▶ Data for this task:
::::

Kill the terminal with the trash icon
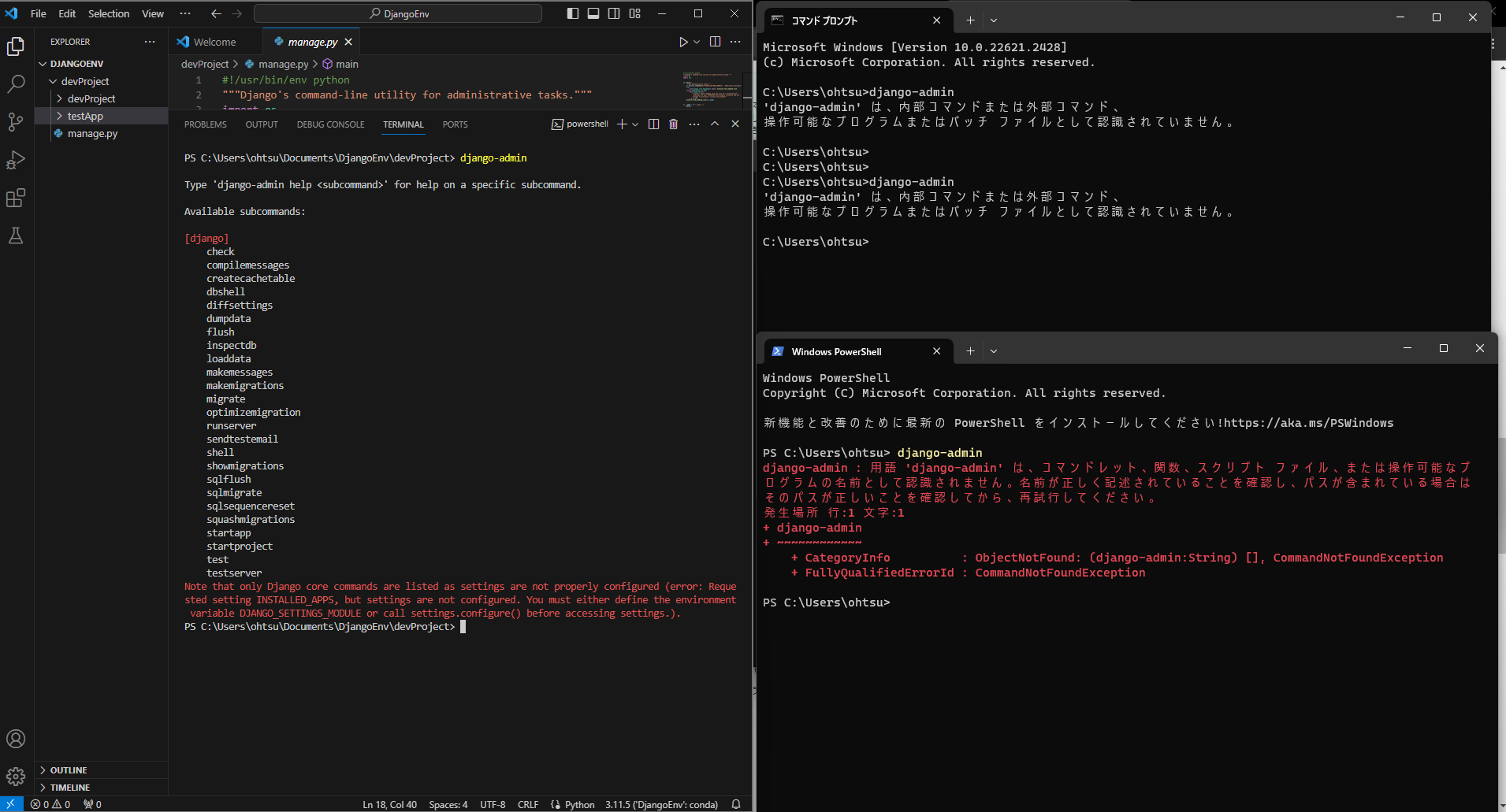This screenshot has height=812, width=1506. pyautogui.click(x=672, y=124)
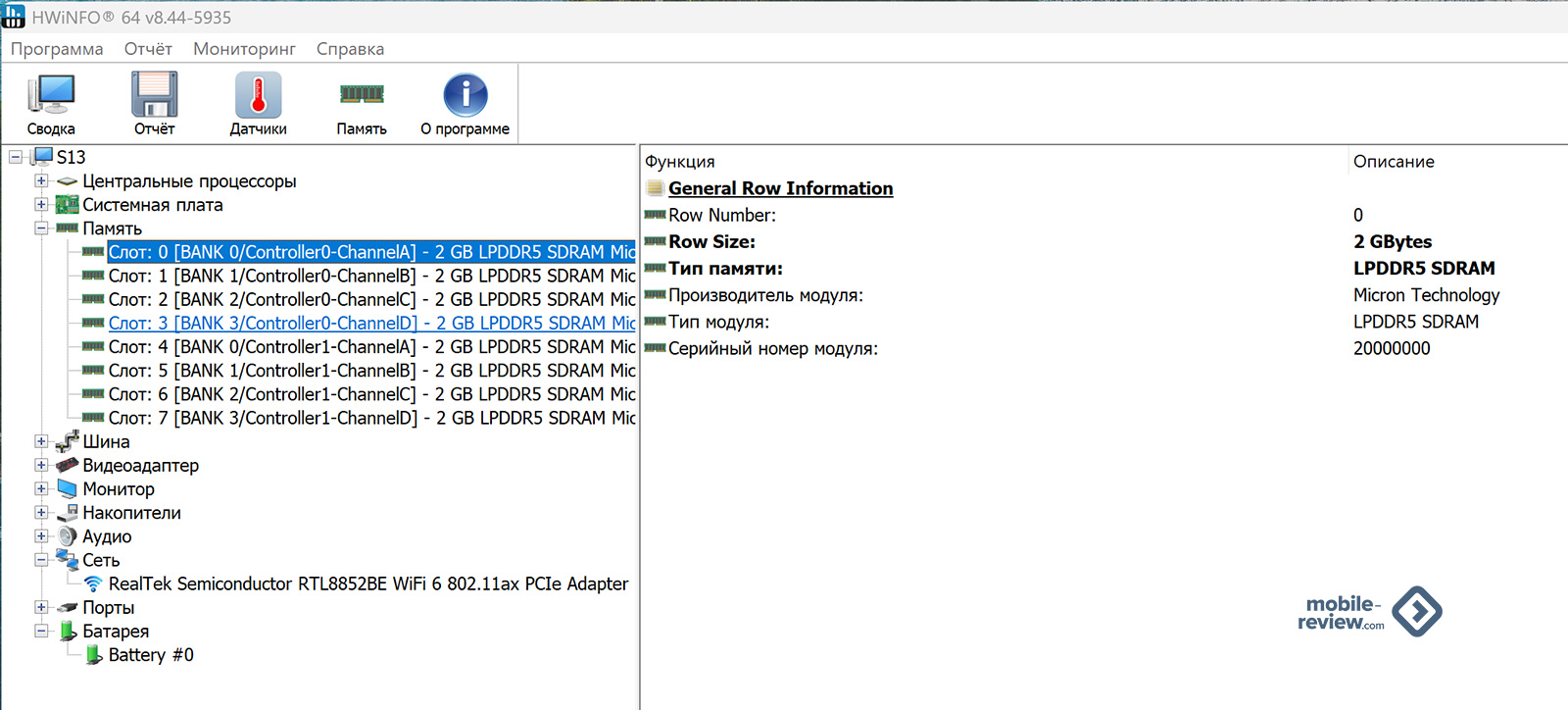Expand the Центральные процессоры node
The width and height of the screenshot is (1568, 710).
[x=41, y=181]
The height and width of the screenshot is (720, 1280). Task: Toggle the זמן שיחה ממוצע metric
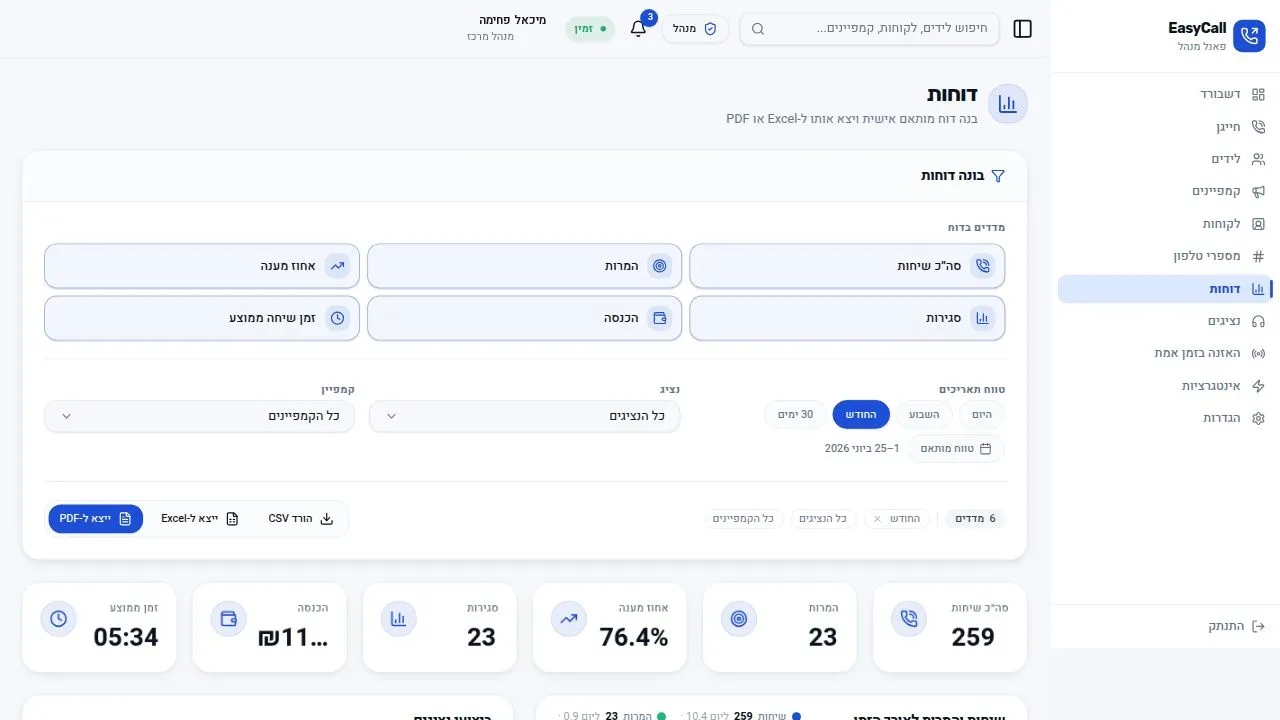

::::

Please rewrite all of the records above with "trash icon" replaced by "delete icon" and everything else unchanged. Leave the pictures out.

Kill the terminal with the delete icon
This screenshot has height=812, width=1506. pyautogui.click(x=672, y=124)
Expand the Центральные процессоры node
The width and height of the screenshot is (1568, 710).
[x=41, y=181]
The height and width of the screenshot is (720, 1280). Task: Toggle the זמן שיחה ממוצע metric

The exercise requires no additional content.